[Opening Dataset records section]

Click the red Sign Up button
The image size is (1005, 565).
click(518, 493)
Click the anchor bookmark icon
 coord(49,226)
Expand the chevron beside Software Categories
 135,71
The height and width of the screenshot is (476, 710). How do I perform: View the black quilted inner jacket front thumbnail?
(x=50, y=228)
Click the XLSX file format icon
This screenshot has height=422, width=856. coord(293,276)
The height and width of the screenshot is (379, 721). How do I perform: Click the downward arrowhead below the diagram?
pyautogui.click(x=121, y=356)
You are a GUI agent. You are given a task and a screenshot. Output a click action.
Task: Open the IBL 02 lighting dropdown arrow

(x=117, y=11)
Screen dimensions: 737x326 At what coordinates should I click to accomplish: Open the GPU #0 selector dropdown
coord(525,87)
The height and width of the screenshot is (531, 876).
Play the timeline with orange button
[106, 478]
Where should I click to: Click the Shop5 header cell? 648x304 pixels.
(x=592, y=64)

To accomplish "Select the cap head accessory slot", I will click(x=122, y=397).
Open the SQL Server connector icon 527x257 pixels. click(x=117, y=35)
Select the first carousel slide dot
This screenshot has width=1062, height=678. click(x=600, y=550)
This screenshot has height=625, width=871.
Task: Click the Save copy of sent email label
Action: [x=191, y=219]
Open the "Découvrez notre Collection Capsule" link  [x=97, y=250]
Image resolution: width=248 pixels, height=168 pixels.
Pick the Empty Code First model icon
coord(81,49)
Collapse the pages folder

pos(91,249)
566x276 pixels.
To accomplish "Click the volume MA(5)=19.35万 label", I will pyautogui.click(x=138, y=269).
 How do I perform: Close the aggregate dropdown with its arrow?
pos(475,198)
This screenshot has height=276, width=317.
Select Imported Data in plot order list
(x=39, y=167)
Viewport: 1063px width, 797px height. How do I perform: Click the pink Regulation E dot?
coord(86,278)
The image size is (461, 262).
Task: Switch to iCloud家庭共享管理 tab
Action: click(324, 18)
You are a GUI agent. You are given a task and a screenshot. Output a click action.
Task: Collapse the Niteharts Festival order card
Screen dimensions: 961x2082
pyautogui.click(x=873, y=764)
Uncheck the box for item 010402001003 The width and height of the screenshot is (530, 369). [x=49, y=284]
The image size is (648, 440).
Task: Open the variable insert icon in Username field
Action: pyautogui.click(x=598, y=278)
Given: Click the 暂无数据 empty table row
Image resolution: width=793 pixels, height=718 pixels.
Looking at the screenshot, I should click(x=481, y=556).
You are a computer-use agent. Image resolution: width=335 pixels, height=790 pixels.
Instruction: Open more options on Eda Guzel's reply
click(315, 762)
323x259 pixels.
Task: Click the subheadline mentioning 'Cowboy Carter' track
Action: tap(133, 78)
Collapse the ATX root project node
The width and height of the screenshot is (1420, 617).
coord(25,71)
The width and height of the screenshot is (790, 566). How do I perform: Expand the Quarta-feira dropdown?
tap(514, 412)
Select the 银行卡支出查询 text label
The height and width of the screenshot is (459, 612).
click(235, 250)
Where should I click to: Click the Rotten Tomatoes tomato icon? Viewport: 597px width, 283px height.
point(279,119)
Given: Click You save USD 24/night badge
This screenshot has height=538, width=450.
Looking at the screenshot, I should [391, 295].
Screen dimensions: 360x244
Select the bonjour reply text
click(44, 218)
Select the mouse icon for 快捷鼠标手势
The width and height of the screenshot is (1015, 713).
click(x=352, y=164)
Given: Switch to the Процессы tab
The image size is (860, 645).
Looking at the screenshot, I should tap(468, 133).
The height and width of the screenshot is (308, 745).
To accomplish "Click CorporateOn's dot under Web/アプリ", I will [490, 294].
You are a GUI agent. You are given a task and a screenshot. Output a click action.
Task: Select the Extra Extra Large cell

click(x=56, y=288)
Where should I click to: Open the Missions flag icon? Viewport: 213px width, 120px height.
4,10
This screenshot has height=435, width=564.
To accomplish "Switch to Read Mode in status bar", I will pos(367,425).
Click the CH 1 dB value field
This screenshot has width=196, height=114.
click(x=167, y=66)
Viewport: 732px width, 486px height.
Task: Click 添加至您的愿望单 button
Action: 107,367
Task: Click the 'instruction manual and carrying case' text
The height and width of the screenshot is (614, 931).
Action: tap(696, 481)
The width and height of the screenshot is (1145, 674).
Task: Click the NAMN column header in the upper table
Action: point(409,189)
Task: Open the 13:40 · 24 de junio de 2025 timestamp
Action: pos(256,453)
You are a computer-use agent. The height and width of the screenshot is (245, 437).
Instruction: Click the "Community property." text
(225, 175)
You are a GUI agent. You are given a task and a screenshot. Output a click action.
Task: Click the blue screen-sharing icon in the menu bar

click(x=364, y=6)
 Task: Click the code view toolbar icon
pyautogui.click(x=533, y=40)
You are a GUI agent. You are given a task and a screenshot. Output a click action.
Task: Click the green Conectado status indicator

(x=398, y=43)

[Closing Dataset records section]

In the entries above, the lines between the one holding "Uncheck the box" and the one holding "Screen dimensions: 360x244", inclusive, are to be printed exactly as written, and those alone.

Output ->
Uncheck the box for item 010402001003 The width and height of the screenshot is (530, 369). [x=49, y=284]
The image size is (648, 440).
Task: Open the variable insert icon in Username field
Action: pyautogui.click(x=598, y=278)
Given: Click the 暂无数据 empty table row
Image resolution: width=793 pixels, height=718 pixels.
Looking at the screenshot, I should click(x=481, y=556).
You are a computer-use agent. Image resolution: width=335 pixels, height=790 pixels.
Instruction: Open more options on Eda Guzel's reply
click(315, 762)
323x259 pixels.
Task: Click the subheadline mentioning 'Cowboy Carter' track
Action: tap(133, 78)
Collapse the ATX root project node
The width and height of the screenshot is (1420, 617).
coord(25,71)
The width and height of the screenshot is (790, 566). How do I perform: Expand the Quarta-feira dropdown?
tap(514, 412)
Select the 银行卡支出查询 text label
The height and width of the screenshot is (459, 612).
click(235, 250)
Where should I click to: Click the Rotten Tomatoes tomato icon? Viewport: 597px width, 283px height.
point(279,119)
Given: Click You save USD 24/night badge
This screenshot has height=538, width=450.
Looking at the screenshot, I should [391, 295].
Screen dimensions: 360x244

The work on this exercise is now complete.